For combined vector + BM25 + RRF + optional rerank, see the nornicdb-rag-procedures skill (db.retrieve, db.rretrieve, db.rerank, db.infer).

Common pitfalls

  • Dimensions must match. Build embeddings with the model the index expects. Mixing models silently corrupts results.
  • Cosine vs dot vs euclidean. Pick the function that matches the model's training objective. cosine is the right default unless you know otherwise.
  • String-in-vector procedure is a NornicDB extension. Drivers written against Neo4j may strip/escape the input.
  • db.index.vector.queryNodes requires the index to exist. It does not auto-create indexes.
  • Vector index applies to nodes that have the property set. Nodes without the embedding property are simply not searchable through that index.
  • Properties of type LIST<FLOAT> are eligible. Mixed-type lists or shorter-than-expected vectors are dropped.
  • Suppression interaction. If decay is enabled, suppressed entities are filtered out of vector and BM25 results unless the query is wrapped in reveal() (see the knowledge-policies skill).

Worked example

-- 1. Ensure both indexes
CREATE VECTOR INDEX docEmbeddings IF NOT EXISTS
FOR (n:Document) ON (n.embedding)
OPTIONS { indexConfig: { `vector.dimensions`: 1024, `vector.similarity_function`: 'cosine' } }

CREATE FULLTEXT INDEX docFulltext IF NOT EXISTS
FOR (n:Document) ON EACH [n.title, n.content]

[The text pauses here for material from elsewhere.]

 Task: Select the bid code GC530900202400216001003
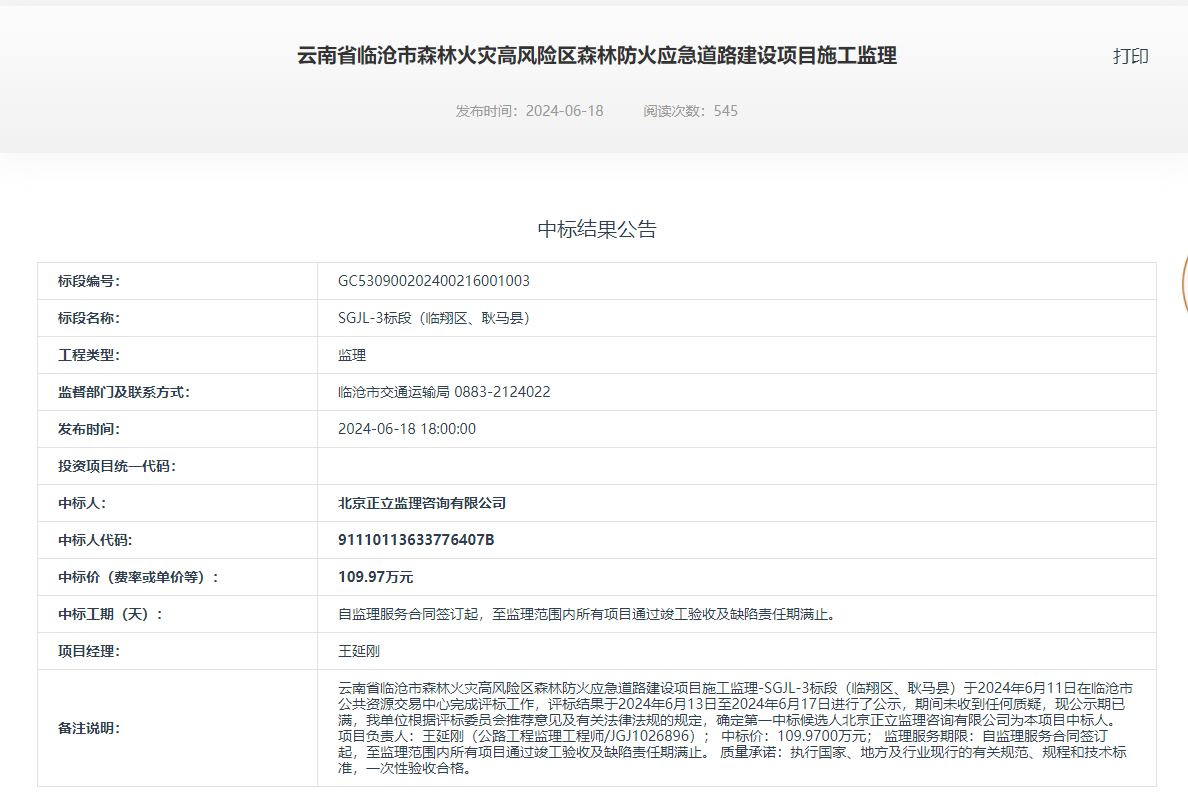[x=434, y=281]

-- 2. Insert with managed embedding
UNWIND $docs AS d
MERGE (n:Document {id: d.id})
SET   n.title   = d.title,
      n.content = d.content
WITH EMBEDDING
RETURN count(n) AS upserted

-- 3. Query both
CALL db.index.vector.queryNodes('docEmbeddings', 20, 'graph database performance')
YIELD node, score
RETURN node.id, node.title, score

Per-database master switches

Each database has independent BM25 and vector master switches plus warming triggers. Defaults reproduce today's behaviour: both enabled, both built at startup. Any caller (HTTP, Bolt, GraphQL, gRPC, Cypher procedures) sees the same contract because the gating lives on search.Service.

Setting (per DB or global) What changes
NORNICDB_SEARCH_BM25_ENABLED=false No BM25 build, no fulltext docs ingested. db.index.fulltext.queryNodes returns empty.
NORNICDB_SEARCH_VECTOR_ENABLED=false No ANN substrate built or loaded. db.index.vector.queryNodes returns empty + WARN log; query does not error.
NORNICDB_SEARCH_*_WARMING=lazy First inbound search blocks synchronously while the build runs; subsequent calls are warm.
Both *_ENABLED=false POST /nornicdb/search returns 503 search_disabled_for_database, retryable: false.

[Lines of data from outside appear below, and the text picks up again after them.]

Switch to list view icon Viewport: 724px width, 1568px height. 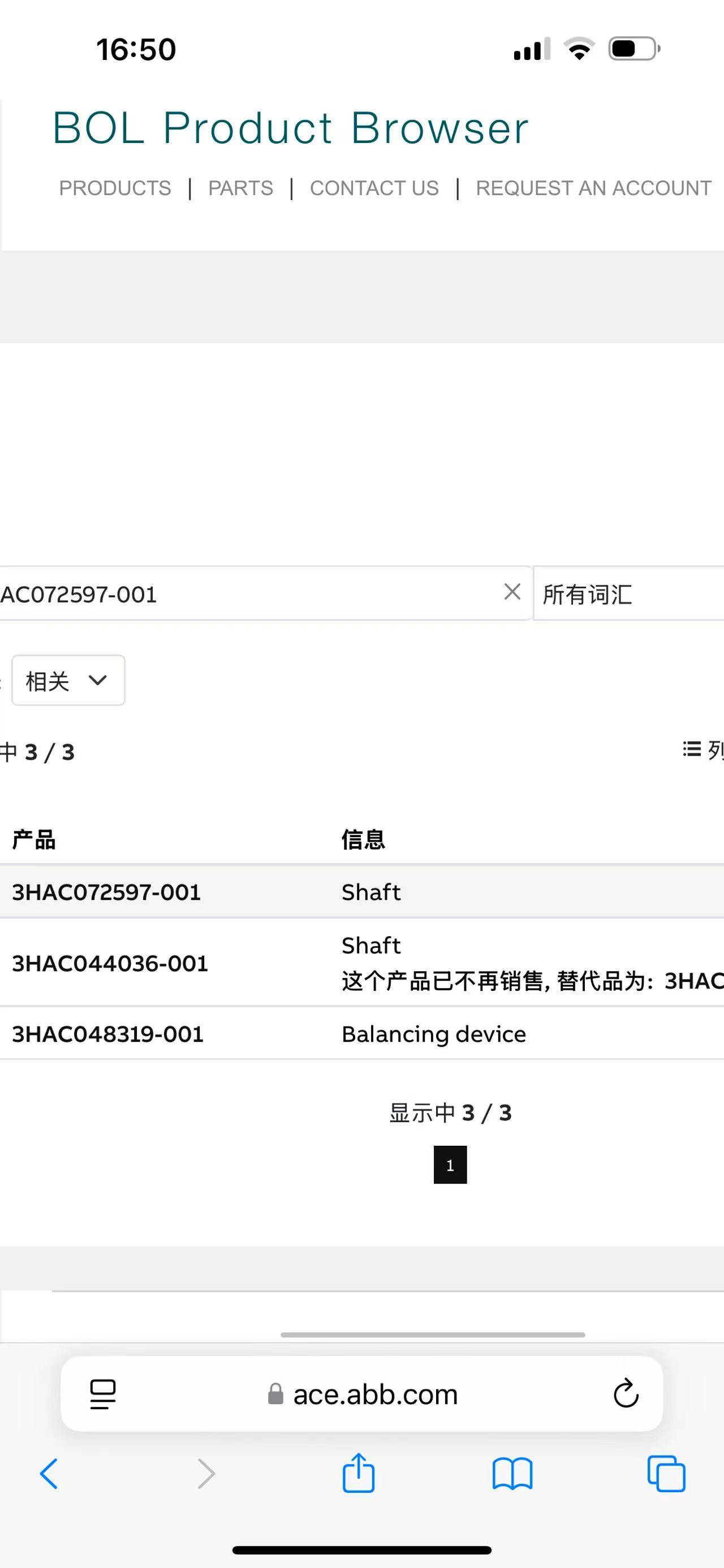coord(700,750)
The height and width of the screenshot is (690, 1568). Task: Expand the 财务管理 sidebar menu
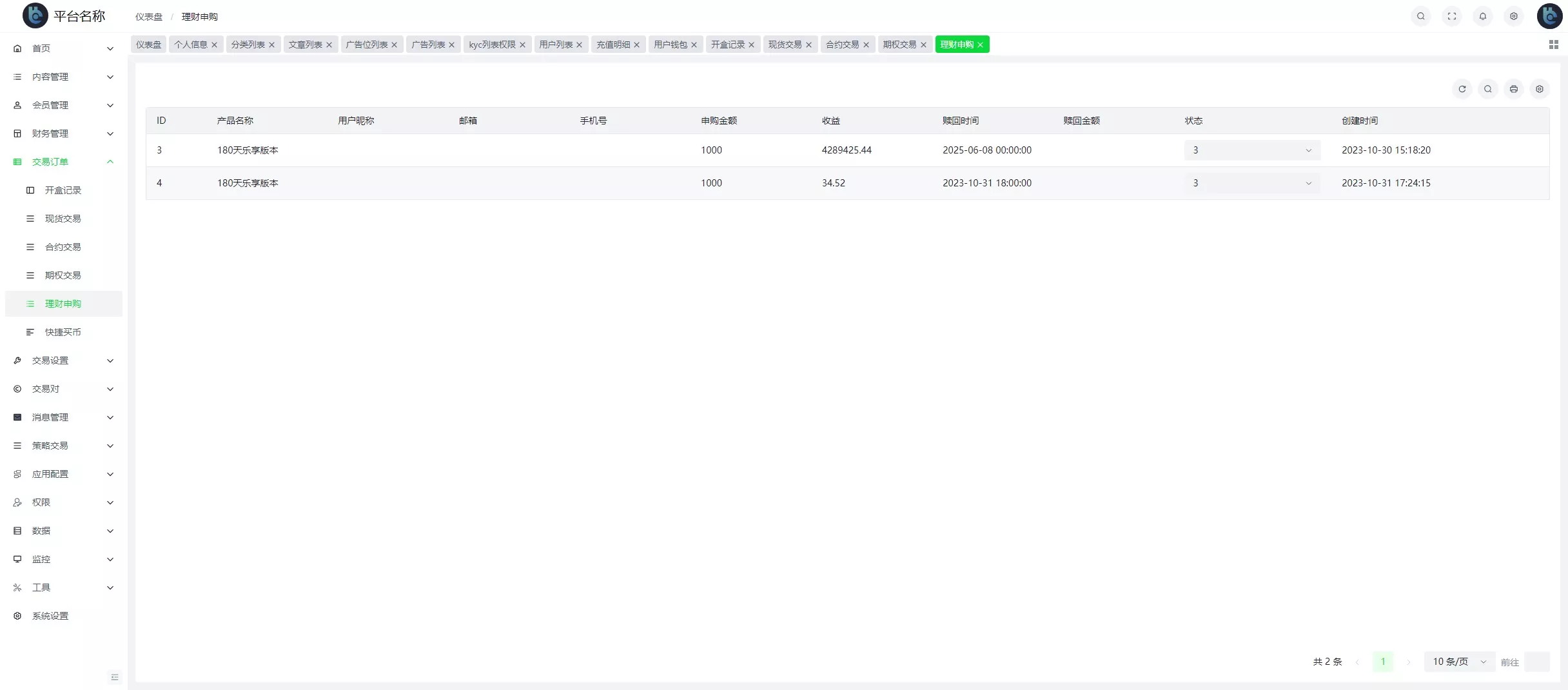tap(63, 133)
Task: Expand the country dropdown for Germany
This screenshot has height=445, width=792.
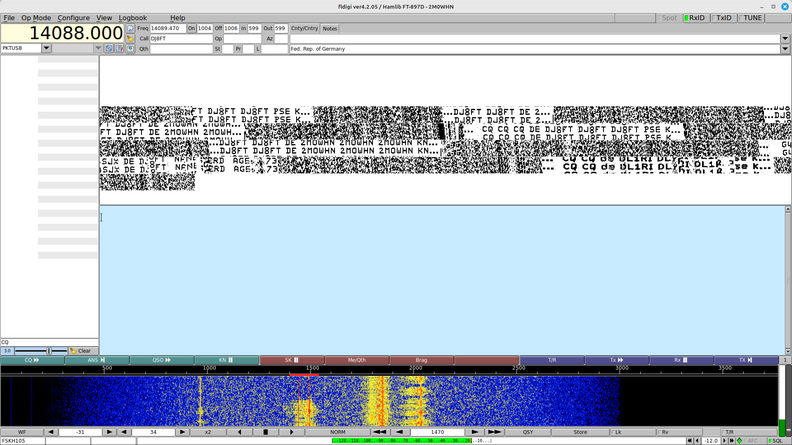Action: [x=785, y=48]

Health/liveness probes must NOT target /nornicdb/search for warming=lazy or any *_enabled=false database — every probe would either trigger the build or stream 503 responses that look like real failures. Use /nornicdb/health (DB-agnostic) or /admin/databases/{name}/config (lookup-only) instead.

See docs/operations/configuration.md#per-database-search-index-control for the full matrix and yaml examples.